Rajasthan High Court - Jaipur

Ved Prakash And Anr. vs State Of Rajasthan on 22 May, 2003

Equivalent citations: RLW2004(1)RAJ627, 2003(4)WLC245

JUDGMENT
 

 Khem Chand Sharma, J. 
 

1. This Criminal Appeal under Section 374 Cr.P.C. arises out of the judgment and order dated 21.1.1998 passed by the learned Sessions Judge, Dholpur, thereby convicting the accused appellants for offence under Section 302/34 IPC and sentencing reach of them to undergo imprisonment for life with a fine of Rs. 2000/-, in default thereof, each to undergo rigorous imprisonment for one year.

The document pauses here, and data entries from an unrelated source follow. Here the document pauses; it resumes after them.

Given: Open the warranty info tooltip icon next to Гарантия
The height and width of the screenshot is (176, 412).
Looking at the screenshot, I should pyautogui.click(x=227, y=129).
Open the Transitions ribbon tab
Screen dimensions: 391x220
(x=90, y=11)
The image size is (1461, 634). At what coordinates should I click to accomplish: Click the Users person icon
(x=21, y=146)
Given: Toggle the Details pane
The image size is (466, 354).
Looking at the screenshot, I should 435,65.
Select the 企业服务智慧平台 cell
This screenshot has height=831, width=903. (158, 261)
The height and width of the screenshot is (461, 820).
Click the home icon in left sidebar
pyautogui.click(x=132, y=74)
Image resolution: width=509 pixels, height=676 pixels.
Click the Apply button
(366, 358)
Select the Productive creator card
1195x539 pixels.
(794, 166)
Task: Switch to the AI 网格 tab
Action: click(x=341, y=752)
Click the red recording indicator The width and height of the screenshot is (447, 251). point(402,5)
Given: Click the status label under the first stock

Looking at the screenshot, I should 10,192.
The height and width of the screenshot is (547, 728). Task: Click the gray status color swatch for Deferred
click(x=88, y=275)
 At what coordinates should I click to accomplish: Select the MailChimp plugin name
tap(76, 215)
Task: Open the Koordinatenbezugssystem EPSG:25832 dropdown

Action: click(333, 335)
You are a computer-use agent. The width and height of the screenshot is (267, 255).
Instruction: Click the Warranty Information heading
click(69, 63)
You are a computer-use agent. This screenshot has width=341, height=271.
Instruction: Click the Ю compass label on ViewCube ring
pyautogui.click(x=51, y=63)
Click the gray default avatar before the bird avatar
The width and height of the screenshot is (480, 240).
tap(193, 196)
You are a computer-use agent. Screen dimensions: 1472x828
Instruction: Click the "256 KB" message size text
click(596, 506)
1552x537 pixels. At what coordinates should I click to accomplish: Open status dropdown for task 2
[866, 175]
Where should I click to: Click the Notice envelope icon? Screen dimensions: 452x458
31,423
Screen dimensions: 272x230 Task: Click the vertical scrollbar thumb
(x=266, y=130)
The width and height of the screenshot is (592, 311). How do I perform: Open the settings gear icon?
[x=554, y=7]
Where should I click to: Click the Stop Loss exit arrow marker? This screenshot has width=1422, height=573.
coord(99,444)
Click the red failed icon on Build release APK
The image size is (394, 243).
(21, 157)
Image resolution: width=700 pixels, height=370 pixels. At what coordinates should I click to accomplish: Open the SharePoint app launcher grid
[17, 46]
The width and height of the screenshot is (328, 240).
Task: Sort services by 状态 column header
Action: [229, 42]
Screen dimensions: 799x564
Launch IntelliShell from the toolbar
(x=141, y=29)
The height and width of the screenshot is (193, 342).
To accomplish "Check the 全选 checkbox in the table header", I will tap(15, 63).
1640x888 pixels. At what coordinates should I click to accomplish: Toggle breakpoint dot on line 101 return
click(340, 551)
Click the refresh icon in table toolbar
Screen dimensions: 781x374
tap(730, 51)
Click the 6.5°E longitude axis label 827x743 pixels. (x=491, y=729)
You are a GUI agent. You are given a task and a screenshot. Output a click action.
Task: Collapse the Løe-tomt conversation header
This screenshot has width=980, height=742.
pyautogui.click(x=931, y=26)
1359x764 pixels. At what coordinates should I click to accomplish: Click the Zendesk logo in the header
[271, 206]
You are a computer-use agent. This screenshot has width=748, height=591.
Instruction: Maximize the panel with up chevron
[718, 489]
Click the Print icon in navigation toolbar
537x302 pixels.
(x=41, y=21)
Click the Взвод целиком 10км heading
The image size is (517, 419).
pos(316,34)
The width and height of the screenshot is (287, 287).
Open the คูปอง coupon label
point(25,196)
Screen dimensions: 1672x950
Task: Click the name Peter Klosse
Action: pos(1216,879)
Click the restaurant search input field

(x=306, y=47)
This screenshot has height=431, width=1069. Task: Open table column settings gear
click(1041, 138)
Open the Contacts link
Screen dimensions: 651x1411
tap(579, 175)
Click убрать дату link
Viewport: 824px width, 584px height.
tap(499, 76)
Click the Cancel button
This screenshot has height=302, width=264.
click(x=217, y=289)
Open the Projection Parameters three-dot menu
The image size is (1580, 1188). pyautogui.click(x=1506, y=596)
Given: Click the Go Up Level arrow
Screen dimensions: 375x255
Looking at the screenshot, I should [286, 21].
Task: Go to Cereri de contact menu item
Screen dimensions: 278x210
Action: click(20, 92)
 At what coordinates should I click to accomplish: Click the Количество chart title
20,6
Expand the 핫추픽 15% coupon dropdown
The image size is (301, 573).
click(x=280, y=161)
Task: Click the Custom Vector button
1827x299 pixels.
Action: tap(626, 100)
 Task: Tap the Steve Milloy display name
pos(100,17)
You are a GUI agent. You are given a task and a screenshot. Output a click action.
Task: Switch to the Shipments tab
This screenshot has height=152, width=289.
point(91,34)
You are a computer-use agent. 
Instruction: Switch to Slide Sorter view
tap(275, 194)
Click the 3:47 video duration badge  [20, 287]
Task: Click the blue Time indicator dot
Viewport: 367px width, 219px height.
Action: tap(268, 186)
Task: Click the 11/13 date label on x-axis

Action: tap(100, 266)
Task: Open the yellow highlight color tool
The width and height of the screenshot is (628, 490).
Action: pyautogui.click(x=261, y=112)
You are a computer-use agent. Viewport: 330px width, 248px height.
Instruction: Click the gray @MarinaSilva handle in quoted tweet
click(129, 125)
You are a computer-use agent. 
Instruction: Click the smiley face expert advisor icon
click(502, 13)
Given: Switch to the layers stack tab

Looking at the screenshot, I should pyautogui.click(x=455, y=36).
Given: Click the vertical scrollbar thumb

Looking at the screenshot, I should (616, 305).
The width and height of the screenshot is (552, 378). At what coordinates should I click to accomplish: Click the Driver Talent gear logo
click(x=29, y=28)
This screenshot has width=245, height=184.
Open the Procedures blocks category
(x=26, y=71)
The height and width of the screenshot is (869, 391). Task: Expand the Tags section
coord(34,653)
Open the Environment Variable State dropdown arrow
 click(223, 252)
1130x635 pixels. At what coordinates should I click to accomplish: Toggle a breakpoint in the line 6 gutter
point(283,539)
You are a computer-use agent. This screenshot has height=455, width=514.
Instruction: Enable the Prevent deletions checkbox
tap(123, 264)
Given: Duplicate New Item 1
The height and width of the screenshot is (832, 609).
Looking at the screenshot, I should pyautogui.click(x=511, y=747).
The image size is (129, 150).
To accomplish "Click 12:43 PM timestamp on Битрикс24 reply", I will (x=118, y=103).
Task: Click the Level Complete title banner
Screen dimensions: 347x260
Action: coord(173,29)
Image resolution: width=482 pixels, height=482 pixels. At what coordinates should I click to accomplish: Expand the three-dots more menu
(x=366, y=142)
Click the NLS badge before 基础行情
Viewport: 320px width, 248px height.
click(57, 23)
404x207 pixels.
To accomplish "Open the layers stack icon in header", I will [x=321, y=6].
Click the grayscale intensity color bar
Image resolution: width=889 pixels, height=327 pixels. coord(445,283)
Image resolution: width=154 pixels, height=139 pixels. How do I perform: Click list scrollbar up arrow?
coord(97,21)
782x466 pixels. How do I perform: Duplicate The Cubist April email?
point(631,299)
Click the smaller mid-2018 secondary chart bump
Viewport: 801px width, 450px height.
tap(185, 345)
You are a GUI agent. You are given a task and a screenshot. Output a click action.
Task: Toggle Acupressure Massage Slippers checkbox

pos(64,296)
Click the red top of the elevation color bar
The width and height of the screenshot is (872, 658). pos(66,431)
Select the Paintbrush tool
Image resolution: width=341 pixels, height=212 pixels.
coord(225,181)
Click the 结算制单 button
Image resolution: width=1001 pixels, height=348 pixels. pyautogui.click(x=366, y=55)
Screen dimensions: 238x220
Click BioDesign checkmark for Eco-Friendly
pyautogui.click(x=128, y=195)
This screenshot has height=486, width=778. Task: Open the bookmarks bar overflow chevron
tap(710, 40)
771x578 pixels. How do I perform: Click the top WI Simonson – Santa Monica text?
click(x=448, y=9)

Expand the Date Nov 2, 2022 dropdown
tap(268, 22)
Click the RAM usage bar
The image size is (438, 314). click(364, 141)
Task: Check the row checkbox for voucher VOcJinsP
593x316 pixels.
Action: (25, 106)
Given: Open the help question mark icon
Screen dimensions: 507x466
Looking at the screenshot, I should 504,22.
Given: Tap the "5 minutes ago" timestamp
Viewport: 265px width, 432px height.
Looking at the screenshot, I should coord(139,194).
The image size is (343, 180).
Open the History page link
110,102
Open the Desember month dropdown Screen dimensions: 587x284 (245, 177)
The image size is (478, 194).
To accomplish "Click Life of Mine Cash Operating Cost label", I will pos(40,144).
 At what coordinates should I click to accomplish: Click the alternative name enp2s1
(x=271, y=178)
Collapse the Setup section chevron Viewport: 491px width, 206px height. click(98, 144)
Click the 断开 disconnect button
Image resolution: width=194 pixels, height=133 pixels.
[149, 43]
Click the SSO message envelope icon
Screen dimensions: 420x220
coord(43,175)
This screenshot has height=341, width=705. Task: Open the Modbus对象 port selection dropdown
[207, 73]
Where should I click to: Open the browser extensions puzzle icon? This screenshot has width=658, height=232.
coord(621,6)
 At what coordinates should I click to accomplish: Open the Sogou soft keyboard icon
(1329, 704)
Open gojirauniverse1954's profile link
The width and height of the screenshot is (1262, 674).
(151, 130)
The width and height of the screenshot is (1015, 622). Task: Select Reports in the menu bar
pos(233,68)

2 The prosecution story unfolded during trial is that on 6.3.96 at .10.30 PM, PW 2 Sarwan submitted a written, report at Police Station, Sadar Dholpur, slating therein that on the day of incident he had gone to some Sadhu Baba. At about 6.30/7.00 PM, one Hari Singh S/O Badan Singh of his village same to him and informed trial some body has murdered his father Karan Singh at mustard field Where he had gone to harvest mustard crop. He further informed that he came to his house and on enquiry, his wife Mahadevi informed that at the dusk of the day when she had gone to the field to call her father-in-law, she saw Ved Prakash, Dhola and Munshi running from the side of her field. The complainant alleged that some long standing dispute, as regards partition of land was going on between the parties and therefore, he doubted at the accused to have committed murder of his father. It was alleged that dead body of Karan Singh was lying at the field.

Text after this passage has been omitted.